Update all the entries below by changing "image size" to "picture dimensions" wherever it appears, keeping everything else the same. Leave the pictures out of your answer.

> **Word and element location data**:
········

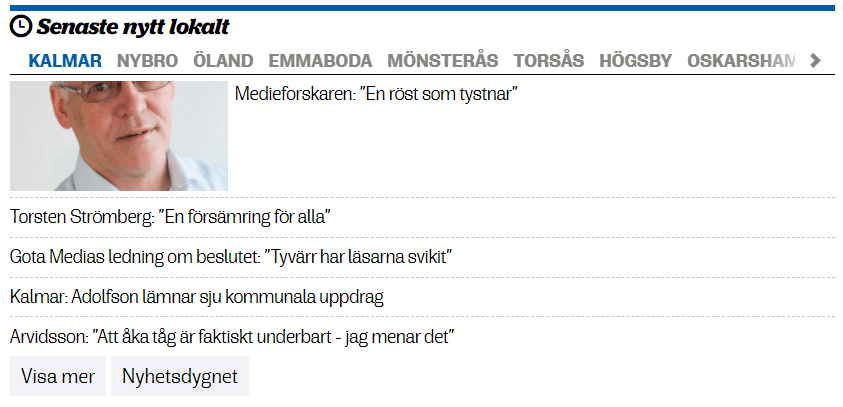Click the clock icon beside Senaste nytt lokalt
Image resolution: width=843 pixels, height=407 pixels.
point(20,27)
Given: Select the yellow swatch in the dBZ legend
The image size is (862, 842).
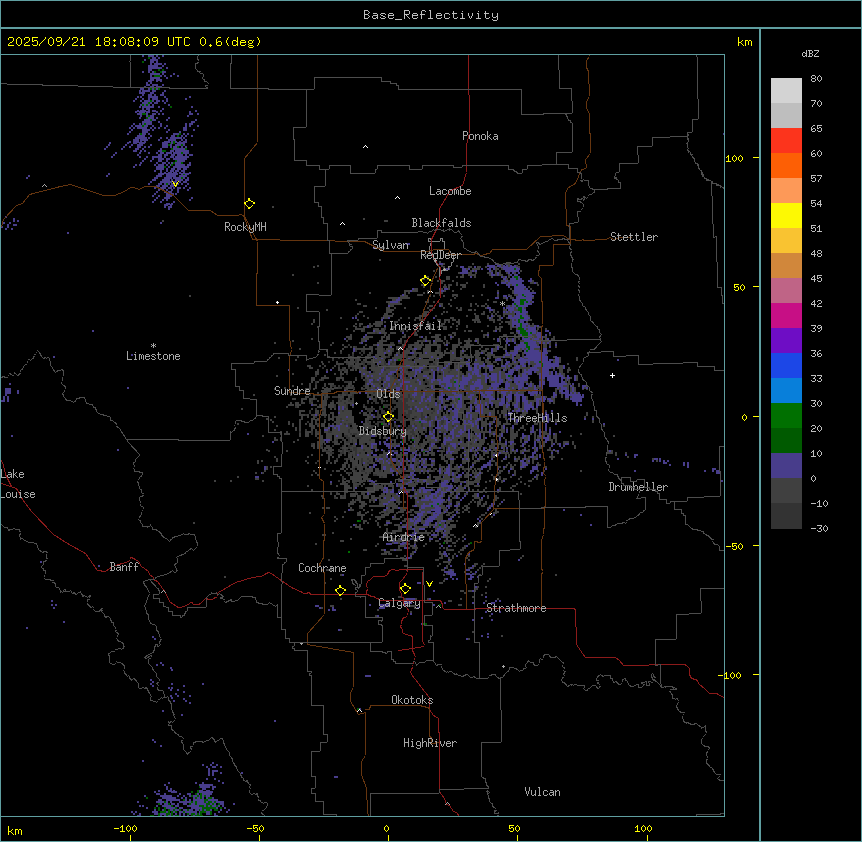Looking at the screenshot, I should (x=786, y=215).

········

> **FINAL ANSWER**:
Click the clock icon beside Senaste nytt lokalt
Image resolution: width=843 pixels, height=407 pixels.
point(20,27)
Given: Select the yellow swatch in the dBZ legend
The picture dimensions is (862, 842).
Looking at the screenshot, I should (x=786, y=215).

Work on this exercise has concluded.